ChatGPT Health performance in a structured test of triage recommendations - PubMed
4 hours ago
- #Medical Safety
- #ChatGPT Health
- #AI Triage
- ChatGPT Health, launched in January 2026, was tested for triage recommendations using 60 clinician-authored vignettes across 21 clinical domains under 16 factorial conditions (960 total responses).
- Performance showed an inverted U-shaped pattern, with the most dangerous failures at clinical extremes: non-urgent presentations (35%) and emergency conditions (48%).

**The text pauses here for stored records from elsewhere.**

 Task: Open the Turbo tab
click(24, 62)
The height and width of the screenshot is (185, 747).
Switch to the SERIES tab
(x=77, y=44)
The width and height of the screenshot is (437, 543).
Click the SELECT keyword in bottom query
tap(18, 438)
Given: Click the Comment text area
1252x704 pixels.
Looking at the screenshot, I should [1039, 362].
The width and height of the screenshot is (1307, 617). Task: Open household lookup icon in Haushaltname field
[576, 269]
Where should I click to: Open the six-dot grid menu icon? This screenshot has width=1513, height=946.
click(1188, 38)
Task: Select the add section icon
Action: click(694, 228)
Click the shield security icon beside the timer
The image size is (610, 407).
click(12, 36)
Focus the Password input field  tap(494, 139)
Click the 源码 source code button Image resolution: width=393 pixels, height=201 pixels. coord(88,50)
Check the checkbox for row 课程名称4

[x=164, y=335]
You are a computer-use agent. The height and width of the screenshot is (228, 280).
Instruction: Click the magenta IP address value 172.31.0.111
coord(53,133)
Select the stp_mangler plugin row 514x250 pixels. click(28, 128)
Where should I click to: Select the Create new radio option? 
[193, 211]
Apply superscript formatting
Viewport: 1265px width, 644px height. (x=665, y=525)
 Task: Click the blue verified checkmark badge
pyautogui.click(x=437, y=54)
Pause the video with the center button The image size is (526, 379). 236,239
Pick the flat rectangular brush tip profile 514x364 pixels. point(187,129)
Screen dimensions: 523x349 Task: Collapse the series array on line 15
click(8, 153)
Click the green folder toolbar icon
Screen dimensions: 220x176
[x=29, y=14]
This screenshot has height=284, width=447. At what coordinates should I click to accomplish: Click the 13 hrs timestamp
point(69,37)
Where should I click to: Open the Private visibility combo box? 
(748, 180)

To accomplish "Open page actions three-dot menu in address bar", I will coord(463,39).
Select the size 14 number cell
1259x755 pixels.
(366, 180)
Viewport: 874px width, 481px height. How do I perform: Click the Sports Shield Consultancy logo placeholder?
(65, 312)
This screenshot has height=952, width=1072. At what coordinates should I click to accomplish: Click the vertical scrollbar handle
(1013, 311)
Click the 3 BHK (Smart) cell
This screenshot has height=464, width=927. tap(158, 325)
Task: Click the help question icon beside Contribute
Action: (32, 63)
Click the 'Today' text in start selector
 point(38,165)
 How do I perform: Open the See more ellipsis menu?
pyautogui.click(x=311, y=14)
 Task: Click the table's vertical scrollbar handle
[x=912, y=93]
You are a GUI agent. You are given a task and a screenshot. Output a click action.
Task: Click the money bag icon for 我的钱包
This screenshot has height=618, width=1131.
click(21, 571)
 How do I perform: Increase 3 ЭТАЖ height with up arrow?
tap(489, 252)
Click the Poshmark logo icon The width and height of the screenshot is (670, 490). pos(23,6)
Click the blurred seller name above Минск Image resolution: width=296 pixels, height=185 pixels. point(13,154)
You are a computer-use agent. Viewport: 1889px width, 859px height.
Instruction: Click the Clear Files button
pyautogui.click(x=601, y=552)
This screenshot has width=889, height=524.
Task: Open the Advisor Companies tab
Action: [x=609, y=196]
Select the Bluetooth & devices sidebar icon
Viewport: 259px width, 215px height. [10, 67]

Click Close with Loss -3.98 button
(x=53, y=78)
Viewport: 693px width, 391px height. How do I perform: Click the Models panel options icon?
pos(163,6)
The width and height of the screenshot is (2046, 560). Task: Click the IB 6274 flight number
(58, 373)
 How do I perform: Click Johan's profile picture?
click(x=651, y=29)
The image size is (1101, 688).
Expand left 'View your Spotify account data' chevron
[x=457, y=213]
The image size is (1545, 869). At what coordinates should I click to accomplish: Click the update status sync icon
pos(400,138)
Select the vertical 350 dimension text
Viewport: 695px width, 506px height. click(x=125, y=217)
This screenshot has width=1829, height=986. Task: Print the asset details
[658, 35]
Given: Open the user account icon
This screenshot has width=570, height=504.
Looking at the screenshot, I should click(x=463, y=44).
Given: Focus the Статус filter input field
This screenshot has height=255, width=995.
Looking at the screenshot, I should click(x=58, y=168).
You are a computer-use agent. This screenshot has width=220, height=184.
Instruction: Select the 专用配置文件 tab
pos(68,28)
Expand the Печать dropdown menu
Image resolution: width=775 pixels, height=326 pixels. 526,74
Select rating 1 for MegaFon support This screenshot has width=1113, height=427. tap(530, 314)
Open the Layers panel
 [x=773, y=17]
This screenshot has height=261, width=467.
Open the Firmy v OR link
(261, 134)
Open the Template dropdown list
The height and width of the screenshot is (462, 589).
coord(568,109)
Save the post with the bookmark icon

- The system under-triaged 52% of gold-standard emergencies, directing patients with diabetic ketoacidosis and impending respiratory failure to 24-48-hour evaluation instead of emergency departments.
- Classical emergencies like stroke and anaphylaxis were correctly triaged.
- Anchoring bias (when family or friends minimized symptoms) significantly shifted triage recommendations in edge cases (OR 11.7, 95% CI 3.7-36.6), mostly toward less urgent care.
- Crisis intervention messages activated unpredictably in suicidal ideation cases, firing more when no specific method was described.
- Patient race, gender, and barriers to care showed no significant effects, though confidence intervals did not exclude clinically meaningful differences.
- Findings highlight missed high-risk emergencies and inconsistent crisis safeguard activation, raising safety concerns for AI triage systems before large-scale deployment.